Jobless claims fall by 18K
New weekly claims for jobless benefits fell by 18,000 last week, according to data released Thursday by the Labor Department.
In the week ending Feb. 26, seasonally adjusted new applications for unemployment insurance totaled 215,000, down from a revised total of 233,000 in the previous week. New jobless claims have fallen in five of the past six weeks and have remained in line with pre-pandemic levels for most of 2022.
Layoffs have remained low for months as employers struggle to fill more than 10 million open jobs from a labor force short millions of workers from pre-pandemic levels. While a record-breaking surge of COVID-19 cases caused a brief rise in claims, layoffs have fallen back toward 200,000 per week as the omicron variant’s spread slowed.
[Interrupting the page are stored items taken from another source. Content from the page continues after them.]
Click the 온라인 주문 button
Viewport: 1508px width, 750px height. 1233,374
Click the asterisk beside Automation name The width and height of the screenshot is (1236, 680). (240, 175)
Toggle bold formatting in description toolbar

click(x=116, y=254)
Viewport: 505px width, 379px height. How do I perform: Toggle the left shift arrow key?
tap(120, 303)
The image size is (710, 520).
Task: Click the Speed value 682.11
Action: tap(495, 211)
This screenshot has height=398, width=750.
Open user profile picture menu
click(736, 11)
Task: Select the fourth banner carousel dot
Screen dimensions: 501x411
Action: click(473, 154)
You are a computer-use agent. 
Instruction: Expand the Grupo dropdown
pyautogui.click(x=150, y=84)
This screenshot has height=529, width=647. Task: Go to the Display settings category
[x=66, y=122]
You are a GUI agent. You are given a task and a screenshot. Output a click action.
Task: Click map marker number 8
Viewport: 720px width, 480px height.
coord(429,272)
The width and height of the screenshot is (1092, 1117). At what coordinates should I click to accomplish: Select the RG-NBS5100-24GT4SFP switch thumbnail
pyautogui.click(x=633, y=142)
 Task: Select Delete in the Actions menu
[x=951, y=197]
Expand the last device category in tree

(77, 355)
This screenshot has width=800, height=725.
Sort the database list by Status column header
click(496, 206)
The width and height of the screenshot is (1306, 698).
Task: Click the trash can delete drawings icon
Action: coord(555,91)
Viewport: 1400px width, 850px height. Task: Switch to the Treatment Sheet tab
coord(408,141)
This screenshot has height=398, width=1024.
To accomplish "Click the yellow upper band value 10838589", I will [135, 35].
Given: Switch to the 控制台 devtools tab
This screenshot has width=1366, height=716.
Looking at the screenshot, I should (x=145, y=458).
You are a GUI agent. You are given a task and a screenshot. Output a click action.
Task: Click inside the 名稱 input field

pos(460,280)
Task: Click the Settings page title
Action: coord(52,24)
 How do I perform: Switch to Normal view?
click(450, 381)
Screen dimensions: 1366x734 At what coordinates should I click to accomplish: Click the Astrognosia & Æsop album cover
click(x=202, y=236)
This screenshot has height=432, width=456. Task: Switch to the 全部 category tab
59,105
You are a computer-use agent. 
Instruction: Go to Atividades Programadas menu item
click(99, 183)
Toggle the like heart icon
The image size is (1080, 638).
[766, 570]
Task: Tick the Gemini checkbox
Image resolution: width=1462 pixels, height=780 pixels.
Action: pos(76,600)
“Weekly unemployment insurance claims are back to historically low levels after a two-month jump thanks mainly to the Omicron wave. We may even see it fall lower: services sector hiring should accelerate now that Omicron is petering, and employers are still loath to let workers go given how hard hiring is,” said Robert Frick, corporate economist at Navy Federal Credit Union.
Continuing claims for jobless benefits rose slightly last week, but the four-week moving average of continuing claims fell to 1,539,500, the lowest level since April 1970.
The strong jobless claims data comes a day before the federal government is set to release the February jobs report. Economists expect the U.S. to have added roughly 400,000 jobs last month after gaining 467,000 jobs in January.
Another solid monthly job gain would be welcome news for President Biden and Democrats, who are struggling to sell voters on a rapid economic recovery amid high inflation. While wages have risen sharply and demand for workers is at historic levels, prices rose 7.5 percent in the 12 months ending in January and have weighed heavily on Biden’s approval rating.
The Federal Reserve is poised to begin a series of interest rate hikes in March with inflation well above its 2 percent annual target and the job market continuing to make gains. Fed Chair Jerome Powell said the central bank plans to move carefully amid deep uncertainty created by the Russian invasion of Ukraine.